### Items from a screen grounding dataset
--------
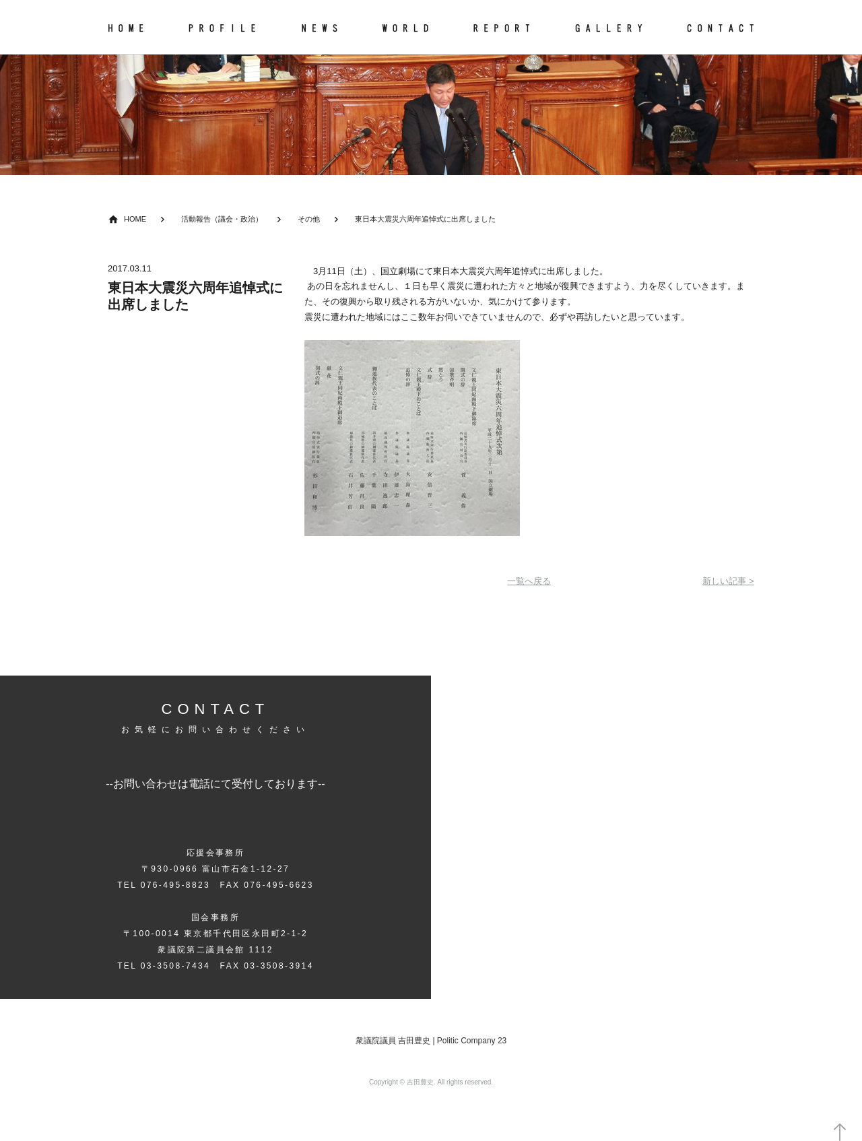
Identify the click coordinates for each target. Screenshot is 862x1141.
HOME (135, 219)
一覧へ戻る (529, 581)
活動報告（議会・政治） (222, 219)
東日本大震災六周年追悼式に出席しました (425, 219)
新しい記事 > (728, 581)
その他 (309, 219)
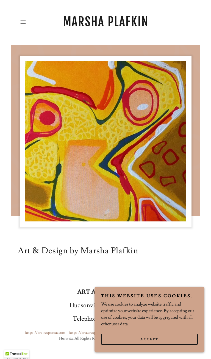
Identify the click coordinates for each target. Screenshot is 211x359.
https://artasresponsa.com (90, 332)
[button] (31, 21)
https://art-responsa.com (45, 332)
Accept (149, 343)
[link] (105, 25)
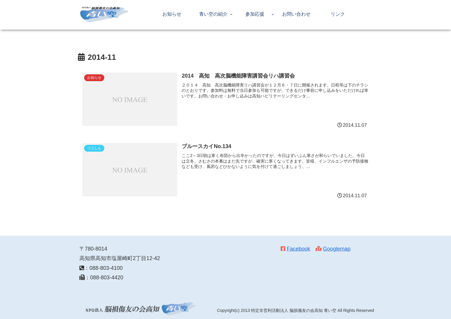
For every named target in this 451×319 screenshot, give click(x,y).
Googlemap (337, 249)
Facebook (298, 249)
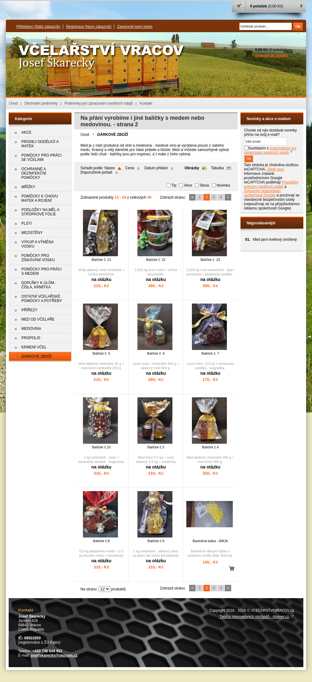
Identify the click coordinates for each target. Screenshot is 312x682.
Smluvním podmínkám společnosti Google (262, 193)
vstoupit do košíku (271, 55)
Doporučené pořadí (96, 172)
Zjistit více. (276, 169)
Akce (188, 185)
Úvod (13, 103)
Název (109, 168)
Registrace (88, 26)
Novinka (223, 185)
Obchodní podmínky (41, 103)
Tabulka (217, 168)
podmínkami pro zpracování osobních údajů (270, 150)
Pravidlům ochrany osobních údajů (271, 184)
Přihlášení (38, 26)
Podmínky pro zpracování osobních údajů (98, 103)
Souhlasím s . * (270, 150)
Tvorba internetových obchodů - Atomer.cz (256, 617)
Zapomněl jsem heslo (134, 26)
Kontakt (146, 103)
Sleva (204, 185)
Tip (173, 185)
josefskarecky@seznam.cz (54, 655)
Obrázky (191, 168)
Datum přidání (156, 168)
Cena (129, 168)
--------
### PROBLEM
Extract verbatim the stretch from the line containing "Screenshot is 211x359." through the line containing "Facebook (298, 249)", both included. Omit the pictures from your output.

### TASK ANSWER
Identify the click coordinates for each target. Screenshot is 211x359.
https://artasresponsa.com (90, 332)
[button] (31, 21)
https://art-responsa.com (45, 332)
Accept (149, 343)
[link] (105, 25)
For every named target in this 451×319 screenshot, give click(x,y).
Googlemap (337, 249)
Facebook (298, 249)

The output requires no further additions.